◆ Task prompt ◆
Reproduce every line of the data below without any change.

◆ Source material ◆
** START **

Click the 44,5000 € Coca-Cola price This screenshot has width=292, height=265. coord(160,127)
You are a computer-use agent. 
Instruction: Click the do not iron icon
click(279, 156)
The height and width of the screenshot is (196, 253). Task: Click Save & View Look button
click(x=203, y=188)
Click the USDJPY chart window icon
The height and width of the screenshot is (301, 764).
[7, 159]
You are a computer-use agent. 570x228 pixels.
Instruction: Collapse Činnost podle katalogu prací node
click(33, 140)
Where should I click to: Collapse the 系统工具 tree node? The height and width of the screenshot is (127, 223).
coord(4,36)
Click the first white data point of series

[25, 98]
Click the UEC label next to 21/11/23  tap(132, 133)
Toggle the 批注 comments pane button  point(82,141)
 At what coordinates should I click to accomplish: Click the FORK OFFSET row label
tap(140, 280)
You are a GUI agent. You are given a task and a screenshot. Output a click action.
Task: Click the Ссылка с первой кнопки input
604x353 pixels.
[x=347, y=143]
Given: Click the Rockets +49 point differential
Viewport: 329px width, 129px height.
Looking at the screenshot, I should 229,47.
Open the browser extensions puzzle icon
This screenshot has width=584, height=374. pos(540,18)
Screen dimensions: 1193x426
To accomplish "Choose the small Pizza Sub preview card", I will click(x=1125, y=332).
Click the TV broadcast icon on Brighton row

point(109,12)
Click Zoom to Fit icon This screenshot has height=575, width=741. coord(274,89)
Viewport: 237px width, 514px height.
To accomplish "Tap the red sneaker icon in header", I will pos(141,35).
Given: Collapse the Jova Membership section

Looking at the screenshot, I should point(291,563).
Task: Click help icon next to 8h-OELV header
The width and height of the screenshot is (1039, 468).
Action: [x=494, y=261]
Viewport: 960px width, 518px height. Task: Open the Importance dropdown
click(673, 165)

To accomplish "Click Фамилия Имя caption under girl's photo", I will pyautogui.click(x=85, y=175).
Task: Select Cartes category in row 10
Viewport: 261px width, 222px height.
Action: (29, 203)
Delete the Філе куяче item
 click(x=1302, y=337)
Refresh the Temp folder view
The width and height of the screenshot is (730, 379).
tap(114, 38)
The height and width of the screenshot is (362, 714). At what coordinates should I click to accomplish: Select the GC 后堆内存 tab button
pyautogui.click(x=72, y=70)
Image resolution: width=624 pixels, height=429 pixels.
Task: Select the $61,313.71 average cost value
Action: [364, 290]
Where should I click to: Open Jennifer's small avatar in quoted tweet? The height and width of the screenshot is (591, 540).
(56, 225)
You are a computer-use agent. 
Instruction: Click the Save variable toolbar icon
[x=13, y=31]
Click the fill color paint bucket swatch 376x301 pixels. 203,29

** END **

◆ Solution ◆
Click the 44,5000 € Coca-Cola price This screenshot has width=292, height=265. coord(160,127)
You are a computer-use agent. 
Instruction: Click the do not iron icon
click(279, 156)
The height and width of the screenshot is (196, 253). Task: Click Save & View Look button
click(x=203, y=188)
Click the USDJPY chart window icon
The height and width of the screenshot is (301, 764).
[7, 159]
You are a computer-use agent. 570x228 pixels.
Instruction: Collapse Činnost podle katalogu prací node
click(33, 140)
Where should I click to: Collapse the 系统工具 tree node? The height and width of the screenshot is (127, 223).
coord(4,36)
Click the first white data point of series

[25, 98]
Click the UEC label next to 21/11/23  tap(132, 133)
Toggle the 批注 comments pane button  point(82,141)
 At what coordinates should I click to accomplish: Click the FORK OFFSET row label
tap(140, 280)
You are a GUI agent. You are given a task and a screenshot. Output a click action.
Task: Click the Ссылка с первой кнопки input
604x353 pixels.
[x=347, y=143]
Given: Click the Rockets +49 point differential
Viewport: 329px width, 129px height.
Looking at the screenshot, I should 229,47.
Open the browser extensions puzzle icon
This screenshot has width=584, height=374. pos(540,18)
Screen dimensions: 1193x426
To accomplish "Choose the small Pizza Sub preview card", I will click(x=1125, y=332).
Click the TV broadcast icon on Brighton row

point(109,12)
Click Zoom to Fit icon This screenshot has height=575, width=741. coord(274,89)
Viewport: 237px width, 514px height.
To accomplish "Tap the red sneaker icon in header", I will pos(141,35).
Given: Collapse the Jova Membership section

Looking at the screenshot, I should point(291,563).
Task: Click help icon next to 8h-OELV header
The width and height of the screenshot is (1039, 468).
Action: [x=494, y=261]
Viewport: 960px width, 518px height. Task: Open the Importance dropdown
click(673, 165)

To accomplish "Click Фамилия Имя caption under girl's photo", I will pyautogui.click(x=85, y=175).
Task: Select Cartes category in row 10
Viewport: 261px width, 222px height.
Action: (29, 203)
Delete the Філе куяче item
 click(x=1302, y=337)
Refresh the Temp folder view
The width and height of the screenshot is (730, 379).
tap(114, 38)
The height and width of the screenshot is (362, 714). At what coordinates should I click to accomplish: Select the GC 后堆内存 tab button
pyautogui.click(x=72, y=70)
Image resolution: width=624 pixels, height=429 pixels.
Task: Select the $61,313.71 average cost value
Action: [364, 290]
Where should I click to: Open Jennifer's small avatar in quoted tweet? The height and width of the screenshot is (591, 540).
(56, 225)
You are a computer-use agent. 
Instruction: Click the Save variable toolbar icon
[x=13, y=31]
Click the fill color paint bucket swatch 376x301 pixels. 203,29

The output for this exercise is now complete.